## [Study text]
From: The use of evidence in public governmental reports on health policy: an analysis of 17 Norwegian official reports (NOU)

1. The mandate's description of the task
Was the committee asked to evaluate: (Yes/No)
A. The extent and the seriousness of the problem? B. The effectiveness of services in meeting needs created by the problem?
C. Alternative services? D. Economic consequences?
E. Values, such as the preferences of patients or ethical considerations?  
2. The strategy used by the committee to gather research information (Yes/No)
A. Did the report state that it was based upon research? B. Did the report state how research was identified?
3. The use of evidence in recommendations and in the summary (Score 1-5)
A. Recommendations: Does the committee clearly state how it weighed up health needs, the effectiveness of treatment, economic concerns, and other values? B. Is the summary clearly structured and easily understood by non-professionals?
4. Evaluation of the quality of scientific evidence (Score 1-5)
A. Relevance: Does the report make it clear for whom the results are relevant? B. Documentation: Does the presented evidence rely on research, and are references given?
C. Validity: Is the assessment of the validity of the evidence clear and well-founded? D. Size of effects: Is the size of effects clearly described?
E. Precision: Are confidence intervals identified and evaluated when relevant? F. Consistency: Are the findings consistent?
G. Consequences: Are the main consequences identified and assessed? H. Overall quality: What is the overall scientific quality?

## [Problem to work on]
Answer these questions from the checklist on evidence in Norwegian official reports above:
1. According to its title, how many Norwegian official reports did the analysis cover?
2. What response format is used for section 2 on how the committee gathered research information?
3. Under "Precision", what should be identified and evaluated when relevant?

## [Supplied information]
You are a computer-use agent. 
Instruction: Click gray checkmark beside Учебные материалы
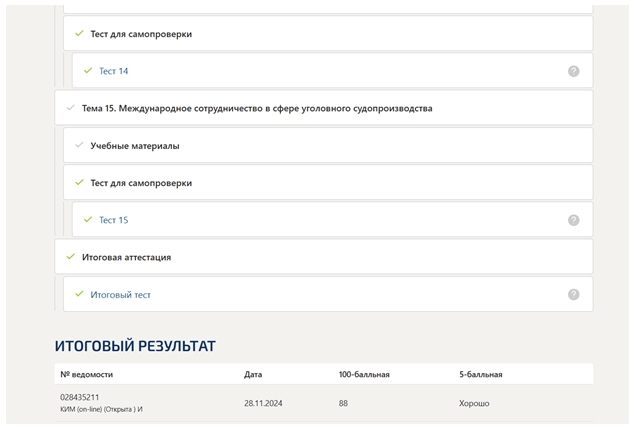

---

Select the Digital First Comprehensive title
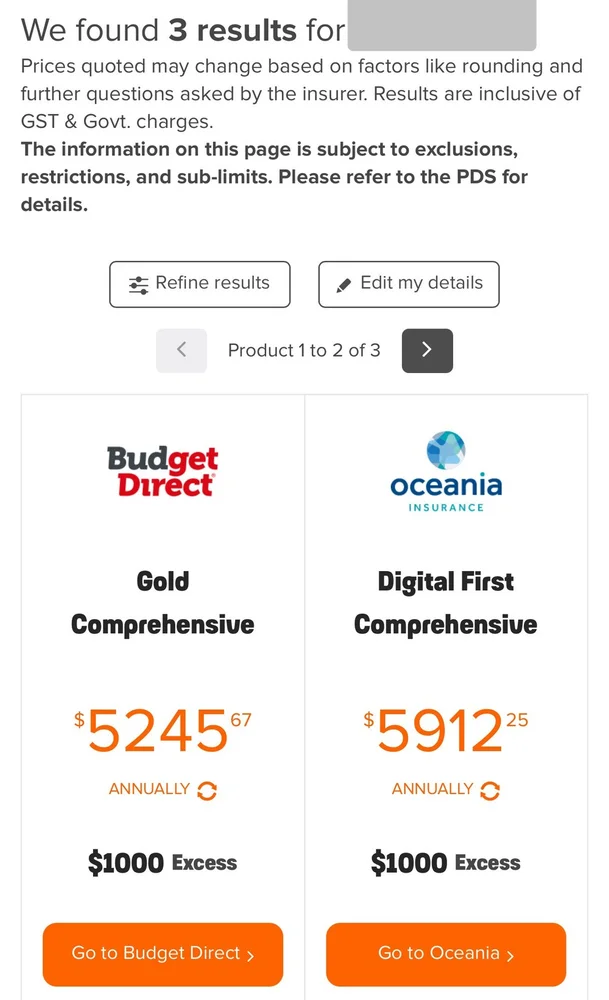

## [Output below]
1. 17
2. Yes/No
3. Confidence intervals